• [QUOTED PASSAGE]
==========

While nasal infections are unpleasant to deal with, they’re usually nothing to worry about. However, in rare cases, the infection may lead to complications and require medical intervention.
Cellulitis occurs when an infection spreads beneath the skin to other areas. Signs of nasal cellulitis may include redness, pain, and swelling at the tip of the nose, extending to the cheeks.
Other symptoms of cellulitis may include:
- Skin that feels warm to the touch
- Dimpling of the skin
- Red spots or blisters
If you suspect you have cellulitis, it’s important to seek medical attention immediately, as the infection can spread to other areas of the body, causing serious health complications.
Nasal polyps are non-cancerous growths that develop on the lining of the sinuses or nose. They can cause symptoms such as:
- Nasal congestion
- Difficulty breathing through the nose
- Loss of smell
- A runny or stuffy nose
- Facial pain or pressure
Nasal polyps are usually caused by inflammation in the nasal passages due to allergies or other conditions such as asthma. You’re more likely to develop nasal polyps through chronic sinusitis, but they may also be triggered by nasal vestibulitis.

==========

Source data:
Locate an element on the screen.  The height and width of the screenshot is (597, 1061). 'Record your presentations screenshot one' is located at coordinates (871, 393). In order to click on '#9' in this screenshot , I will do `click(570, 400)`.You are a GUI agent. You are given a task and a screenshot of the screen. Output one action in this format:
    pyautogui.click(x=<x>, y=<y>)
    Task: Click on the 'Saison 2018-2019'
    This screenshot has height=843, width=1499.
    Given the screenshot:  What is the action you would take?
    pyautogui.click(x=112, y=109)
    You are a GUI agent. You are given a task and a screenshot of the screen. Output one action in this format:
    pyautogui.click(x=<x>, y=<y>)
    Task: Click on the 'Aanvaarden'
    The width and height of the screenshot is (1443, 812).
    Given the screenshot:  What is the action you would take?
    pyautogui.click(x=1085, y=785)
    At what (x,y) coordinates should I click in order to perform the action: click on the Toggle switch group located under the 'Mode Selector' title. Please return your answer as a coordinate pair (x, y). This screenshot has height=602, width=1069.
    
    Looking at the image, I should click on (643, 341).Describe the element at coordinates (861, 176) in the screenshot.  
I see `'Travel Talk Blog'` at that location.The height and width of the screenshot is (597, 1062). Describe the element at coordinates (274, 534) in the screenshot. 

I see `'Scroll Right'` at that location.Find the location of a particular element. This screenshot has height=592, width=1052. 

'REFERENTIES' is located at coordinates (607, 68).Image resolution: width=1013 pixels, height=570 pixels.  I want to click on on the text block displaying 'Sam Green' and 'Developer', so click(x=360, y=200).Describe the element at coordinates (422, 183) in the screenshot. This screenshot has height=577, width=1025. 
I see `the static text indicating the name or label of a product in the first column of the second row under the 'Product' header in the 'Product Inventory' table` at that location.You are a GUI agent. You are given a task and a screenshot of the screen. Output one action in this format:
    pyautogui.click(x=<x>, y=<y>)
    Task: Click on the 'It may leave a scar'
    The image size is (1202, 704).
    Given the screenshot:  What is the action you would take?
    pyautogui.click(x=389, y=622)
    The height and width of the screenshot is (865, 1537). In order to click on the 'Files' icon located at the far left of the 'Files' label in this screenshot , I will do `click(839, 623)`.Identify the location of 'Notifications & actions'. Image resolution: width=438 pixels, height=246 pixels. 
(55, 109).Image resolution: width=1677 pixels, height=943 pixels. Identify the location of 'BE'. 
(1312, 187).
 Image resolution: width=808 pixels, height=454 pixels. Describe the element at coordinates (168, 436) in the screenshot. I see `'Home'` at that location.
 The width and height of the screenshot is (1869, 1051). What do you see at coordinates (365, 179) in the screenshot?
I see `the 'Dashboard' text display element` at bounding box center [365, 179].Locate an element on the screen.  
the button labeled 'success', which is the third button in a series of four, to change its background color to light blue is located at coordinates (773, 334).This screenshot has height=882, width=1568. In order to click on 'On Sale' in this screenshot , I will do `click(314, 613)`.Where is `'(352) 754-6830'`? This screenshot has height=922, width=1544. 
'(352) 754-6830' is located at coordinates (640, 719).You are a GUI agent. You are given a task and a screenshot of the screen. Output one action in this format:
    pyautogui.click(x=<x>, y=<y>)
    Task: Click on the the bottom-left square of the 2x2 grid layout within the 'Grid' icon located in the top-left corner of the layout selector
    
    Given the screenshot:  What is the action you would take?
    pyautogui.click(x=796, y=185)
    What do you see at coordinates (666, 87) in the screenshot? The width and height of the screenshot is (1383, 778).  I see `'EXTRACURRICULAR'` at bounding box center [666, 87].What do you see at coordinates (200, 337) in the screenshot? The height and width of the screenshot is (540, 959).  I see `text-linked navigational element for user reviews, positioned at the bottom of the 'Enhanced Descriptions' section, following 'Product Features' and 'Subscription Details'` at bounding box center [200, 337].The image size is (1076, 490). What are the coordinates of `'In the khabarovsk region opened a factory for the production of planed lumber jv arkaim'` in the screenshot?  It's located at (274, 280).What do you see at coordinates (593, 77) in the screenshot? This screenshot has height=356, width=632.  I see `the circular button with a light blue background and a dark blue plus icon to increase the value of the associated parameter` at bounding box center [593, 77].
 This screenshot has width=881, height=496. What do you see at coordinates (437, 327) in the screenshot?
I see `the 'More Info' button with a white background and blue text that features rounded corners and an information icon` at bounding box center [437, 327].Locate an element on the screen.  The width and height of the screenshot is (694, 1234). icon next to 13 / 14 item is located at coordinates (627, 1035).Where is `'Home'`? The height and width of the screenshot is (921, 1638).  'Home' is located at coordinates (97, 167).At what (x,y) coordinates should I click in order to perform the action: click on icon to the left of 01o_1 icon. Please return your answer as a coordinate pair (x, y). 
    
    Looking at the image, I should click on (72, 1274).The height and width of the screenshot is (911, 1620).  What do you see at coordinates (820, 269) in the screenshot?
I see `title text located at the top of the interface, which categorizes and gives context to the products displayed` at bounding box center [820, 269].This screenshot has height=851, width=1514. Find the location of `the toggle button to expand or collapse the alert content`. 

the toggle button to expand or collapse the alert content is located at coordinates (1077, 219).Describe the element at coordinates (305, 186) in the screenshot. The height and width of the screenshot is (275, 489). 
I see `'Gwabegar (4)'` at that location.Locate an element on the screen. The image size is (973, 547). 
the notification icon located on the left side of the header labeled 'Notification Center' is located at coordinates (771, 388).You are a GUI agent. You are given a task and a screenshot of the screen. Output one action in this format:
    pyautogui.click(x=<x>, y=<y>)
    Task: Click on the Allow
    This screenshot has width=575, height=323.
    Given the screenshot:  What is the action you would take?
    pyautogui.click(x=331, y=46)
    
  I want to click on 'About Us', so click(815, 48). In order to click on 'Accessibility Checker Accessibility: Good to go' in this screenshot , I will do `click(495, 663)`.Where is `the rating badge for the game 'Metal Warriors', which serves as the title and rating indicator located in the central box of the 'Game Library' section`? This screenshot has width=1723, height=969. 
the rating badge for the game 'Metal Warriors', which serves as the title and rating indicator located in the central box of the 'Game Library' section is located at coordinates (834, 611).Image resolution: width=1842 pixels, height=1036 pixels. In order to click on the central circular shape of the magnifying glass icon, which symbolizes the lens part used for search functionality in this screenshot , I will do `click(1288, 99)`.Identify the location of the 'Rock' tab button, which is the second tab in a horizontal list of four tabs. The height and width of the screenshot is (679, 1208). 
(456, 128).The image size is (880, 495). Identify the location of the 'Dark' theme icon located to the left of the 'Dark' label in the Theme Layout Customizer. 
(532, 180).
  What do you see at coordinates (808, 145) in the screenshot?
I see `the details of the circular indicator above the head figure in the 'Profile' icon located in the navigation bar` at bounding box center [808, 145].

==========

• [WHAT TO WORK ON]
- 1) Answer these questions from the text on complications of nasal infections:
(a) Signs of nasal cellulitis at the tip of the nose can extend to what part of the face?
(b) Where do nasal polyps develop?
(c) Through what condition is a person more likely to develop nasal polyps?
- 2) List every symptom that the text on complications of nasal infections says nasal polyps can cause.
- 3) Pick up the text on complications of nasal infections after its last sentence and continue it.

• [RESPONSES PER TASK]
- 1)
(a) The cheeks.
(b) On the lining of the sinuses or nose.
(c) Chronic sinusitis.

- 2)
- Nasal congestion
- Difficulty breathing through the nose
- Loss of smell
- A runny or stuffy nose
- Facial pain or pressure

- 3)
Nasal polyps are typically treated with corticosteroid sprays, but surgery may be required in more severe cases.
Cavernous sinus thrombosis
Cavernous sinus thrombosis is a condition in which a blood clot forms in the cavernous sinus, a space located at the base of the brain behind the eyes.
You should seek treatment immediately if you have had a nasal infection and begin to experience symptoms such as:
- Severe headache
- Severe facial pain, particularly around the eyes
- Blurred or double vision
- Drooping eyelids
- Eye swelling
Treatment typically begins with intravenous antibiotics. In some cases, surgery may also be necessary to drain any boils that have formed.